If I change the SELECT by a properties file will have a significant improvement in performance?
Note: The application receives 5000 requests per minute.
Thank you
The JaasSecurityManagerService caches authentication results to avoid constant access of the security store associated with login modules. The default cache policy is a time based policy that is controlled by the DefaultCacheTimeout attribute.
<!-- JAAS security manager and realm mapping -->
<mbean code="org.jboss.security.plugins.JaasSecurityManagerService"
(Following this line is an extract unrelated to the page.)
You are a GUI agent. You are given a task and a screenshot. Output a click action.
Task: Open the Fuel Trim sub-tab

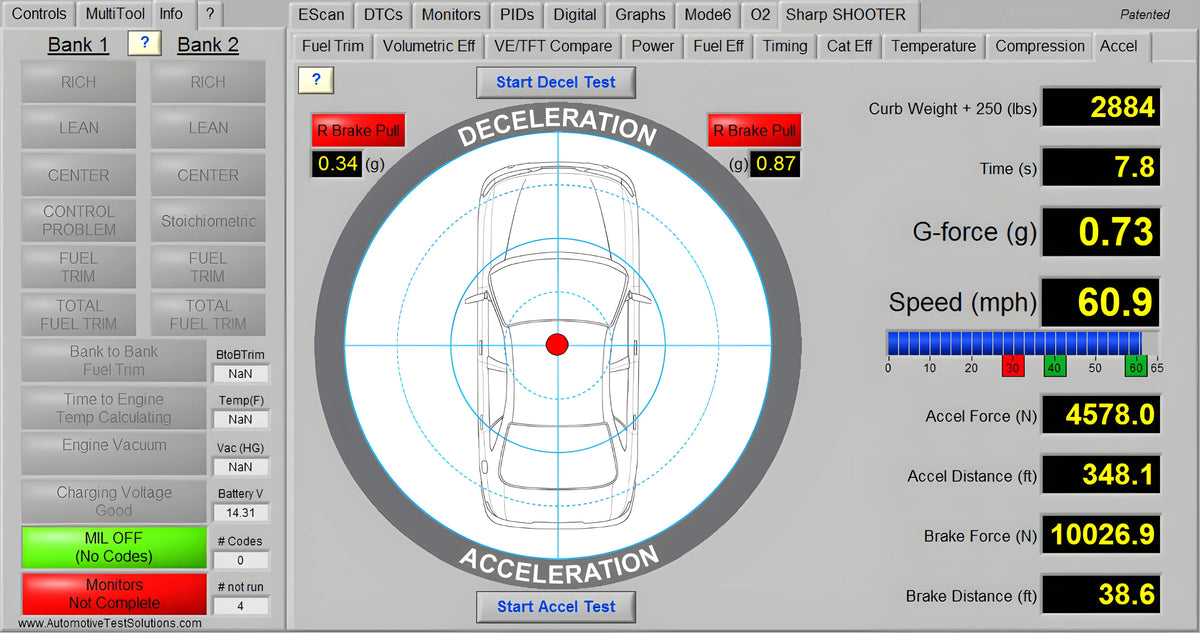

name="jboss.security:service=JaasSecurityManager">
<attribute name="SecurityManagerClassName">org.jboss.security.plugins.JaasSecurityManager</attribute>
<attribute name="DefaultUnauthenticatedPrincipal">anonymous</attribute>
<!-- DefaultCacheTimeout: Specifies the default timed cache policy timeout
in seconds.
If you want to disable caching of security credentials, set this to 0 to
force authentication to occur every time. This has no affect if the
AuthenticationCacheJndiName has been changed from the default value.
-->
<attribute name="DefaultCacheTimeout">1800</attribute>
<!-- DefaultCacheResolution: Specifies the default timed cache policy
resolution in seconds. This controls the interval at which the cache
current timestamp is updated and should be less than the DefaultCacheTimeout
in order for the timeout to be meaningful. This has no affect if the
AuthenticationCacheJndiName has been changed from the default value.
-->
<attribute name="DefaultCacheResolution">60</attribute>
</mbean>
DefaultCacheTimeout: Specifies the default timed cache policy timeout in seconds. The default value is 1800 seconds (30 minutes).
The value you use for the timeout is a tradeoff between frequent
authentication operations and how long credential information may be
out of sync with respect to the security information store. If you
want to disable caching of security credentials, set this to 0 to
force authentication to occur every time. This has no affect if the
AuthenticationCacheJndiName has been changed from the default value.
About change to a properties file, depends on amount of user, roles, filesystem etc.
Also the database will cache consecutive queries.